DOCUMENT SECTION ->

######

I’ll come back to your point. But on a tangent here, what you last said resonates. As a former negotiator, we always had to struggle with an understanding of what was possible from a negotiating point of view—which is obviously a compromise based on the nature of the diplomacy at that time—but also a concern of how we can sell political compromise to a public whose identity (that we shaped) was very maximalist. What you said as an intellectual thing is something that we face as a political challenge.

But again, park this thought for a minute. I want just quickly to take the conversation in the direction of Islamism for a minute. Because in the essay and in the conversation that you just had, Islamism almost entered the story in the late 1970s. And while it is that true that the moment Islamism took off was in 1979, with the siege of Mecca, [wherein a messianic Islamist group took over the city’s holy places and tried to overthrow the Saudi monarchy], and the Iranian Revolution. The reality is that Islamism has been in the conversation since at least the 1920s. The Muslim Brotherhood was created in 1928.

Just for clarification, am I to understand the idea of a Nakba and the idea of Palestine was simply absent in Islamist discourse until then? Did Islamism simply appropriate a leftist Marxist concept and bring it in to their ideology, or was there an ideological foundation in pre-1979 Muslim Brotherhood ideology and literature and discourse?

######

Copy out the conversation excerpt on Islamism and the Nakba above word for word, in full.

DATA EXTRACT ->
######

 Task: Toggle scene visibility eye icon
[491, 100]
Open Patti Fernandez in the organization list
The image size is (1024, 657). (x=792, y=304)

######

RESPONSE TO THE TASK ->
I’ll come back to your point. But on a tangent here, what you last said resonates. As a former negotiator, we always had to struggle with an understanding of what was possible from a negotiating point of view—which is obviously a compromise based on the nature of the diplomacy at that time—but also a concern of how we can sell political compromise to a public whose identity (that we shaped) was very maximalist. What you said as an intellectual thing is something that we face as a political challenge.

But again, park this thought for a minute. I want just quickly to take the conversation in the direction of Islamism for a minute. Because in the essay and in the conversation that you just had, Islamism almost entered the story in the late 1970s. And while it is that true that the moment Islamism took off was in 1979, with the siege of Mecca, [wherein a messianic Islamist group took over the city’s holy places and tried to overthrow the Saudi monarchy], and the Iranian Revolution. The reality is that Islamism has been in the conversation since at least the 1920s. The Muslim Brotherhood was created in 1928.

Just for clarification, am I to understand the idea of a Nakba and the idea of Palestine was simply absent in Islamist discourse until then? Did Islamism simply appropriate a leftist Marxist concept and bring it in to their ideology, or was there an ideological foundation in pre-1979 Muslim Brotherhood ideology and literature and discourse?